Both main players in the affair, Rheault and Abrams, were graduates of the Military Academy at West Point, separated in time by ten years. That is where the similarities end. The affair became a clash of philosophies, world views, and personalities and caused consternation on both sides of the growing American divide over the war in Vietnam.
Hawks condemned the charges for what they saw as a Catch-22 military absurdity: the prosecution of front-line troops for killing the enemy.
Opponents of the war portrayed it as proof of American involvement in a secret campaign of terror and assassination, paralleling the combat seen nightly on television.
The seven defendants, who denied the charges, were placed in a stockade outside Saigon in the Long Binh Jail.
But three months later, there was a second firestorm when Stanley Resor, the secretary of the Army, said the charges against the seven defendants were being dropped because the Central Intelligence Agency - whose operatives were key witnesses - had refused to cooperate. When the news was announced on the floor of the House, the chamber broke into applause and cheers that went on for minutes.
Col. Rheault spoke for his men after their release when he called the charges "a travesty of justice" and accused the Army of prosecuting "dedicated soldiers for doing their job, carrying out their mission and protecting the lives of the men entrusted to them in a wartime situation."

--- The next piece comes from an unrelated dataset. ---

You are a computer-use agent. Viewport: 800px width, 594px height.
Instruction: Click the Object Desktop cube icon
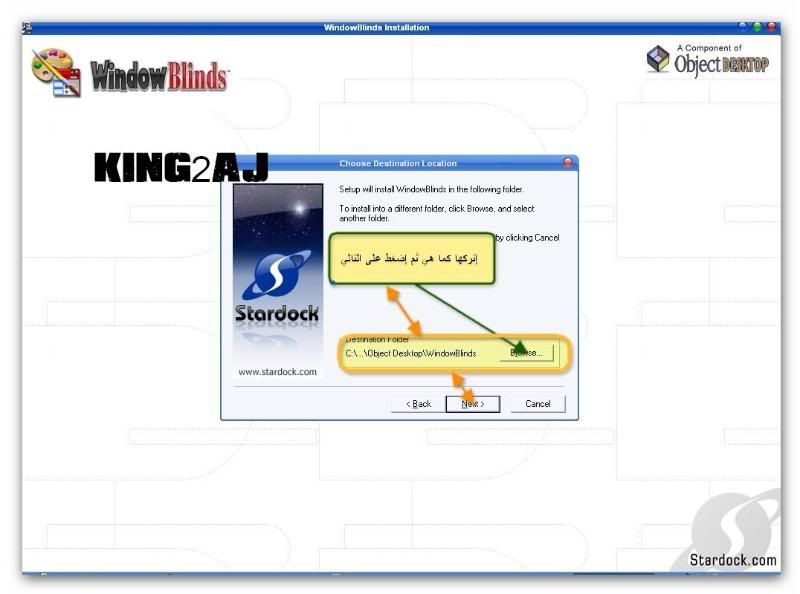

The murkiness surrounding the dismissal of the case, however, left Rheault and his men in a moral gray zone, neither convicted nor entirely exonerated in the murder of the man at the center of the case, Thai Khac Chuyen.
Col. Rheault resigned from the Army a few months after his release and spent most of the rest of his life as director of an Outward Bound program in Maine. He also founded an Outward Bound program to help veterans suffering from post-traumatic stress disorder. He died at his home in Owl's Head, Maine, on Oct. 16 at the age of 87.
Robert Rheault Jr. said his father remained stoical for the rest of his life about the sudden end of his military career. "He never spoke ill of the military," he said, "only of certain individuals in the military."
Ultimately we will never know whether or not the executed agent, Thai Khac Chuyen, was truly working for the Communist Viet Cong, the American Special Forces, the South Vietnamese government, or a combination of all three. Evidence suggests that he was guilty of at least attempting to conceal the truth, a dangerous game, and one that led to his execution in the summer of 1969. He became just another causality in unconventional warfare.
As we have seen above, the 1969 Vietnam "Green Beret Affair" is not as unique as our forces continue to face similar moral and legal issues daily in the current Global War on Terror. However, all Americans can take comfort in the fact that even our "best and brightest" remain subject to the law of war and military justice. That is one certainty in an uncertain war that will not change.